Data for this task
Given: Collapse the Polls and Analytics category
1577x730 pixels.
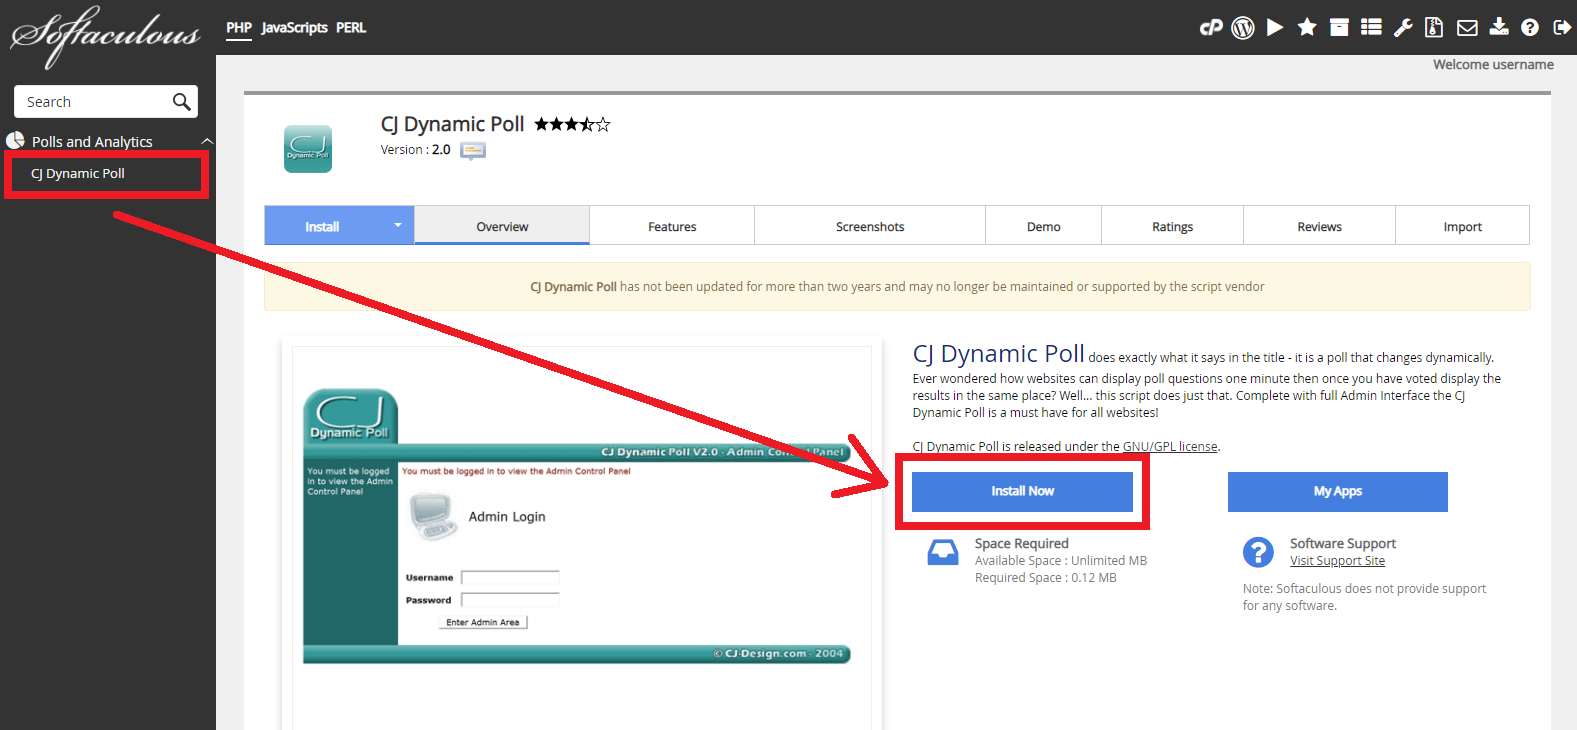Looking at the screenshot, I should click(207, 142).
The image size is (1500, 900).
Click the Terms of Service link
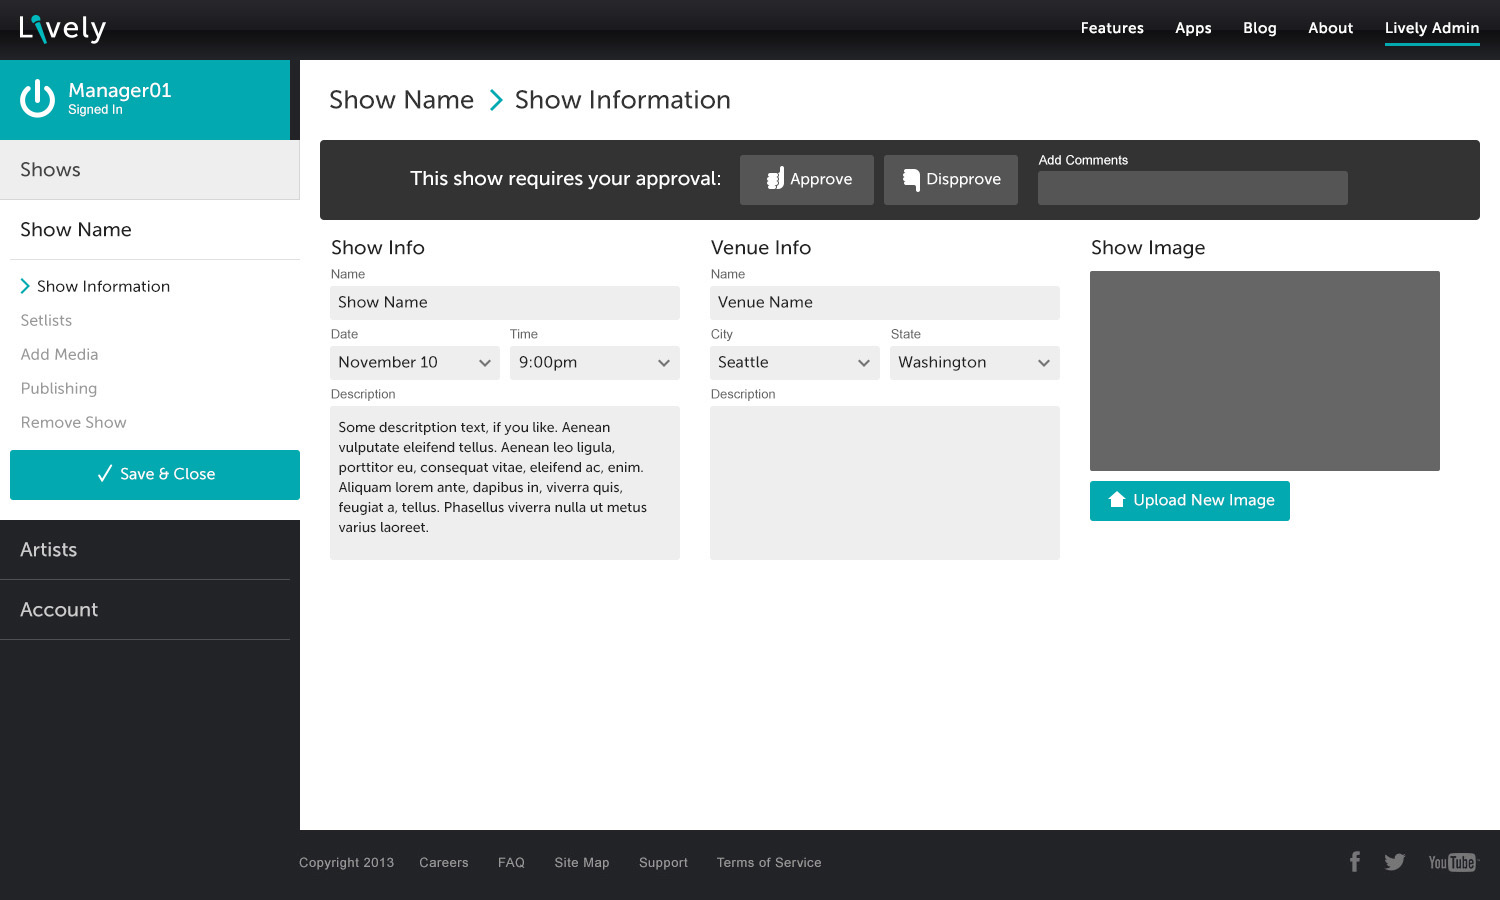point(769,863)
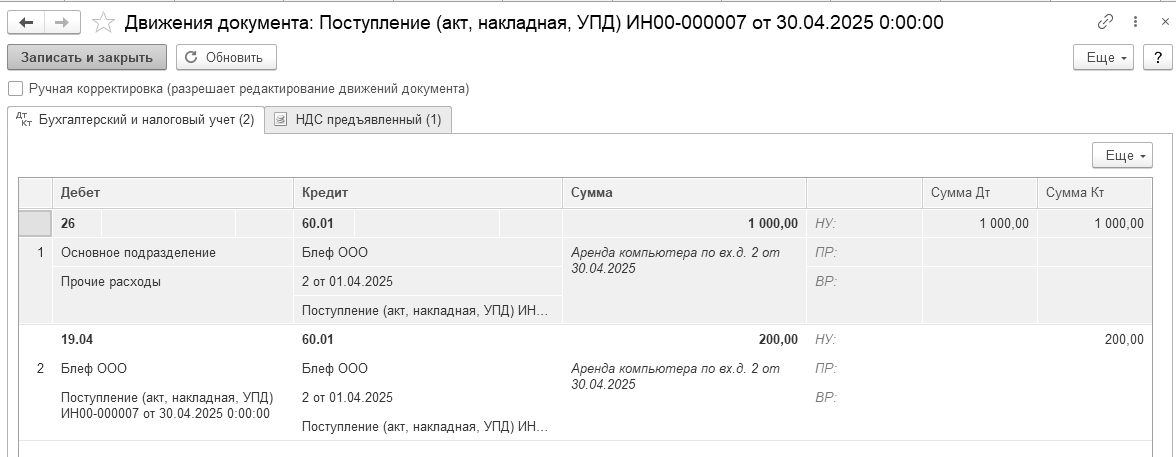Click the Записать и закрыть button
1176x457 pixels.
(x=87, y=57)
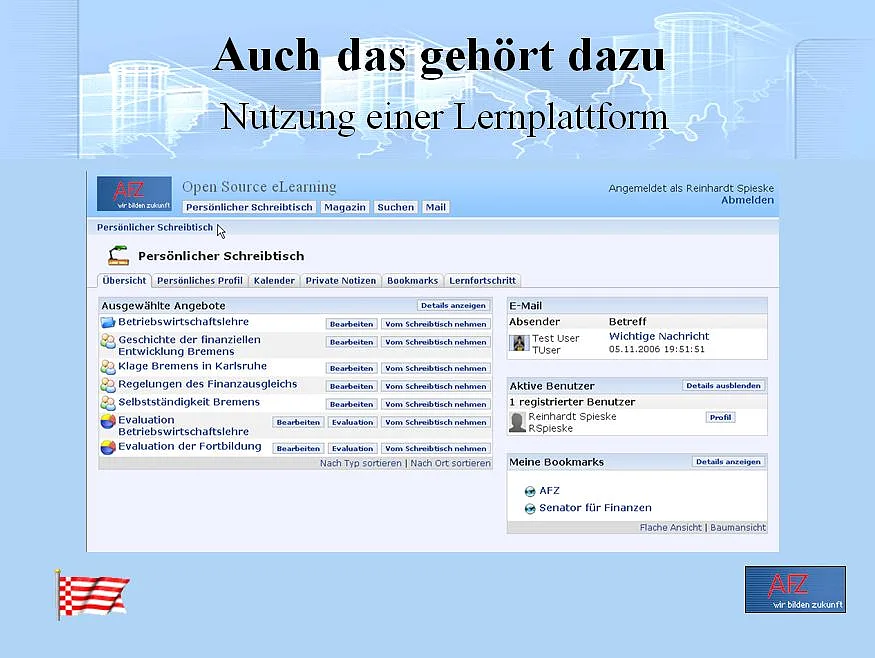Screen dimensions: 875x658
Task: Expand details in the Ausgewählte Angebote panel
Action: [x=453, y=305]
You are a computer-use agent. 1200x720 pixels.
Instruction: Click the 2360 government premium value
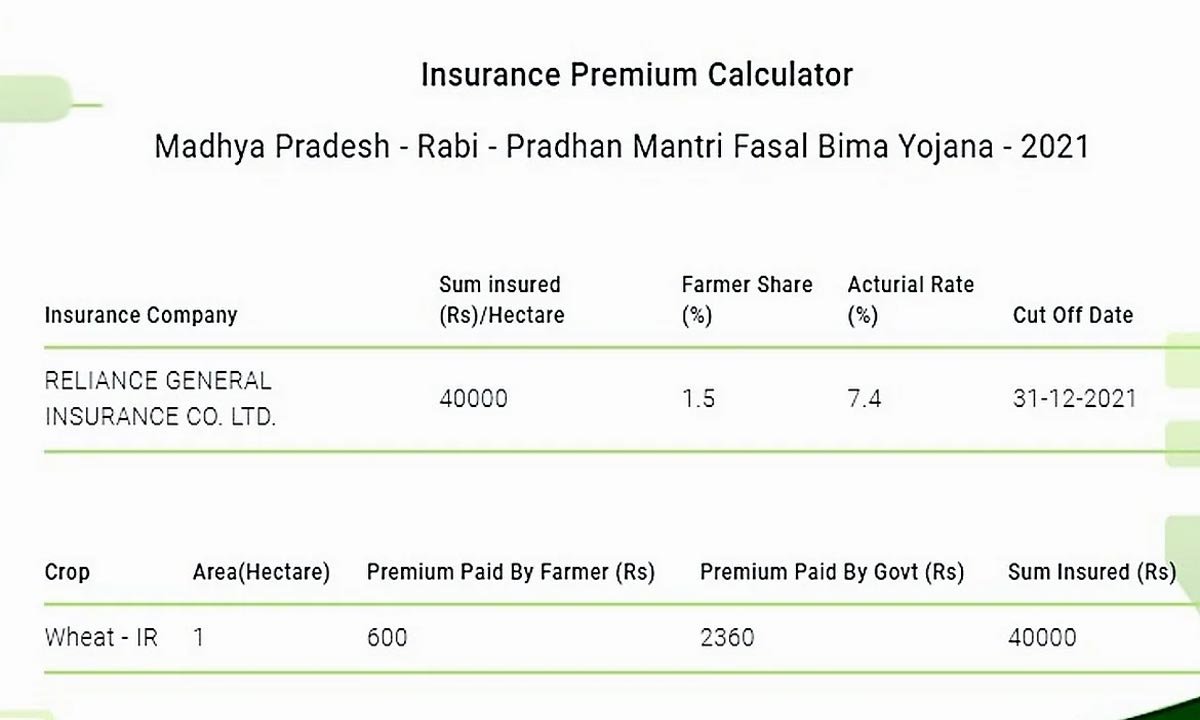coord(727,637)

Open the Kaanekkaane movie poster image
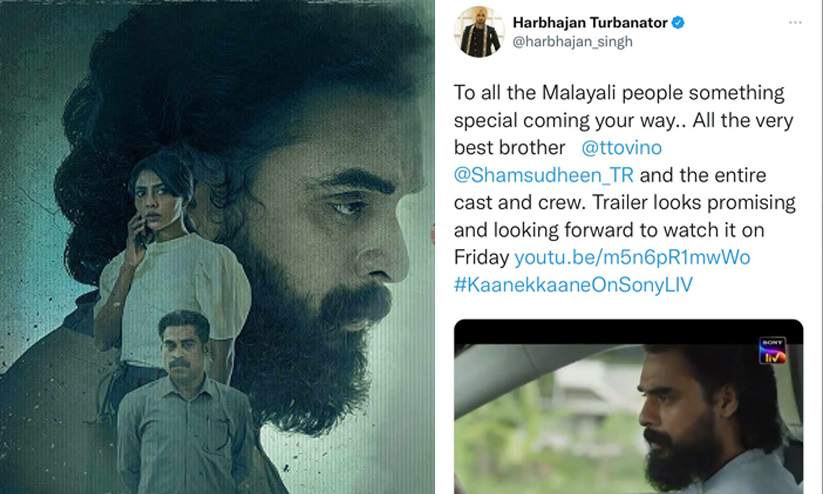tap(217, 247)
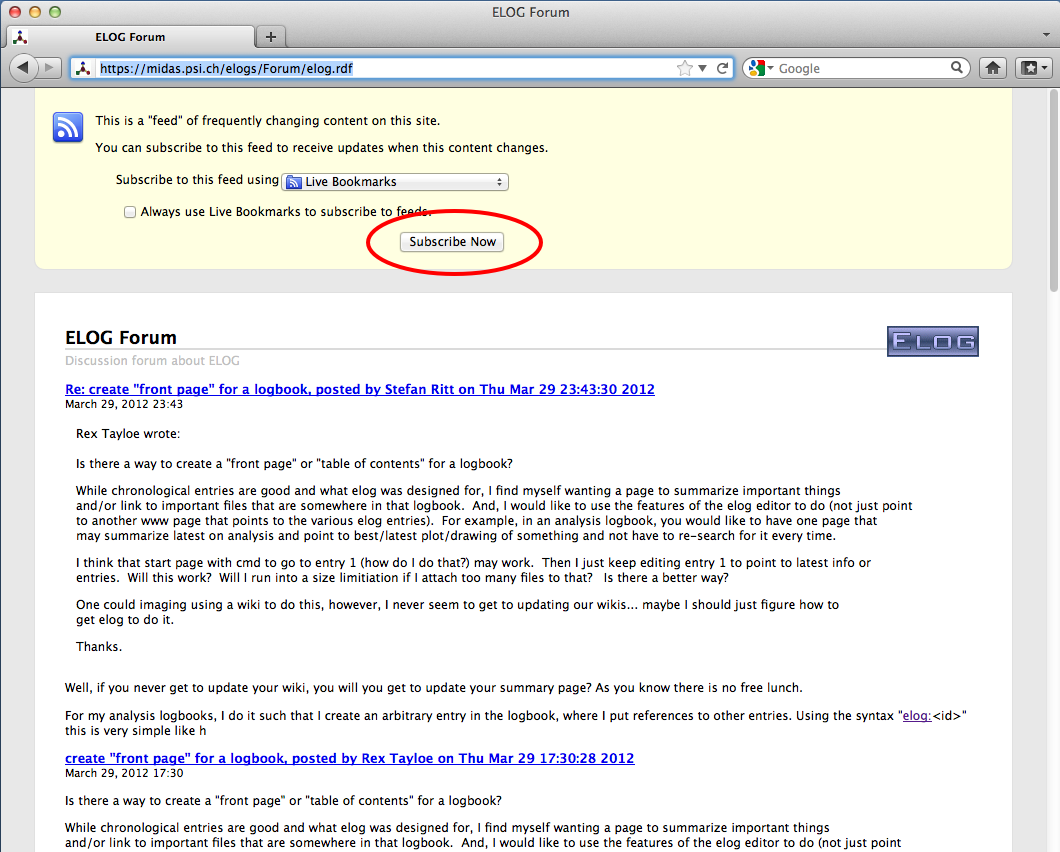Open the Google search engine selector dropdown
The width and height of the screenshot is (1060, 852).
(758, 68)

Problem statement
Line by line, reproduce exactly the lines from the one containing "The image size is (1500, 900)." through the final line of the material, both included, leaving every picture out.

Response below
The image size is (1500, 900).
Click the Terms of Service link
point(769,863)
Click the Записать и закрыть button
1176x457 pixels.
(x=87, y=57)
Screen dimensions: 875x658
Task: Expand details in the Ausgewählte Angebote panel
Action: [x=453, y=305]
You are a computer-use agent. 1200x720 pixels.
Instruction: Click the 2360 government premium value
coord(727,637)

Open the Kaanekkaane movie poster image
tap(217, 247)
Open the Google search engine selector dropdown
The width and height of the screenshot is (1060, 852).
(758, 68)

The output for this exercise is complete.